Autotune UI implements a variant of the LinUCB algorithm. This estimates a user's outcome for each variant, and incorporates the model's uncertainty to determine an "upper bound" for the prediction. This upper bound is used to select a variant, which is the explore mechanism; in layperson's terms the bandit is selecting for the "highest potential upside" predicted.

For example, if Autotune AI has two variants and for user "Bob" they have the following predictions for click-through rate:

  • Variant A: 6% ± 0.5%
  • Variant B: 4% ± 3%

The user will be served model B, even though A has a higher prediction, because the "upside" of B's prediction is 7% vs. A's 6.5%. A variant's prediction usually has higher variance when there's low sample, or when the relationship between features and outcome is still fuzzy. As more traffic is delivered, the uncertainty will shrink. After more samples, the values might go to:

  • Variant A: 5.9% ± 0.4%
  • Variant B: 4.2% ± 1.5%

In which case Autotune would serve A, since 6.3% > 5.7%.

Some helpful references:

Feature Types

Autotune AI works with categorical and numerical features. Whatever key-value pairs attached to the custom object on the Statsig user will be converted into categorical/numerical features based on their data type. Categorical features will generally be one-hot-encoded.

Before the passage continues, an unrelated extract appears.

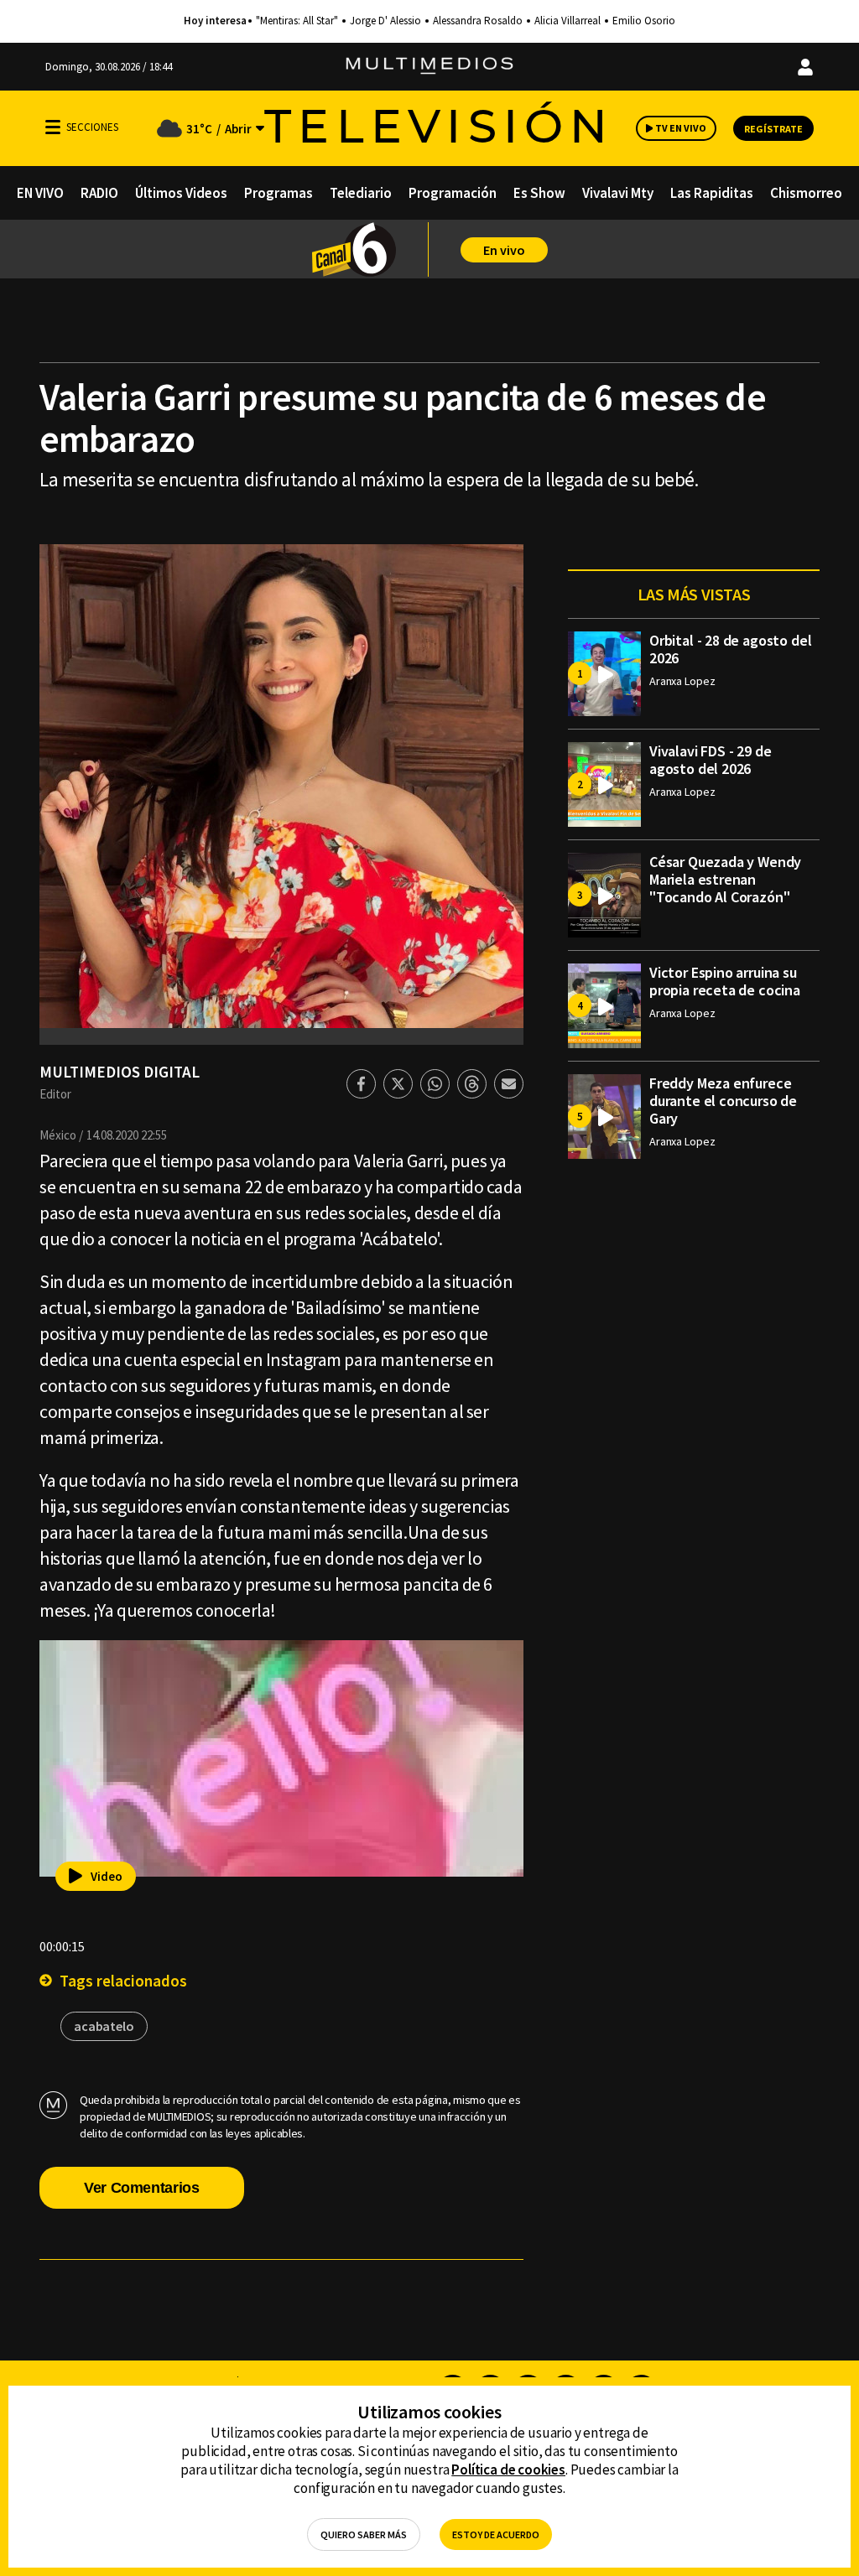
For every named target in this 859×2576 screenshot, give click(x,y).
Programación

This means that you don't need to build complex training pipelines - whatever features you use for model evaluation will also be used for training.

Outcome Types

Autotune AI has a few different model types under the hood - this means it can be used for both classification use cases (will this user click a button) and for continuous outcomes (how much time will the user spend reading articles).

These models follow the approach described best by the LinUCB family of algorithm - normalizing data and creating a linear model to estimate an outcome, and applying the model uncertainty to score an upper bound.

For classification cases, Autotune AI will identify if any outcome occurs within its attribution window. For continuous cases, Autotune AI requires an event name and field name, and will use the numerical value associated with that field on the first observed event after exposure.

Advantages

The major advantage of a contextual bandit is its ability to optimize based on user attributes. This allows you to deeply optimize product and marketing outcomes beyond picking a single "best experiment". Contextual Bandits can also function with very little training data, and are re-trained hourly, meaning you have a functional personalization tool running within hours after launching your bandit.

For example:

  • Increasing Outcomes: If you're offering discount promotions as a user is checking out to increase completion rates, based on the total value of a user's cart, the user's spending history, and the user's country code they might respond differently to a "10% off" coupon vs. a "Free shipping" coupon
  • Avoiding Harm: If you want to show an upsell for referral codes to users, but don't want to burn users who won't share, Autotune AI can help you optimize for showing the unit to users with a high likelihood to copy the referral link and avoid showing the unit to users who will just dismiss it.

Disadvantages

The major disadvantages of a Contextual Bandit as compared to a Multi-armed bandit is the lack of convergence, as well as the potential for over-fitting to training data. We utilize regression formats (ridge, normalized logistic regressions, and others) which deliberately omit predictors with low signal and are turned avoid overfitting.

Additionally, contextual bandit models may not capture complex interactions between features that a more complex model (a well-tuned GBDT or neural network) may be able to exploit. Contextual bandits are a powerful personalization tool, but won't outperform a dedicated ML team.

Methodology and Notes

Samples Required

Contextual Bandits can start personalizing with extremely minimal traffic (10s of samples). However, your initial traffic will be mostly used for exploration.

Attribution

Attribution is done by joining the target event to downstream events within the attribution window. The first event observed, by logging timestamp, is the one used for metadata in metadata-based contextual bandits. For binary bandits (did an event happen), the flag is 1/0 for if there are more than 0 events during the attribution window.

If running multiple bandits, there's currently no attribution logic; if n bandits share the same outcome event in their attribution window, all bandits would consider that event as part of their outcome space.

Exploration

During the explore period, all units will be assigned a random variant. Afterwards, a small portion of traffic will still be sent a managed "Explore"/Random variant in order to keep the model from becoming stale. This decreases to a terminal 1% based on timeline and samples observed. The explore traffic is distributed inversely to the current distribution, so "rare" variants are up-sampled - this does generally mean underperforming variants are over-represented in explore to give them a chance.

Exploration explores can be seem in the log stream, with :explore appended.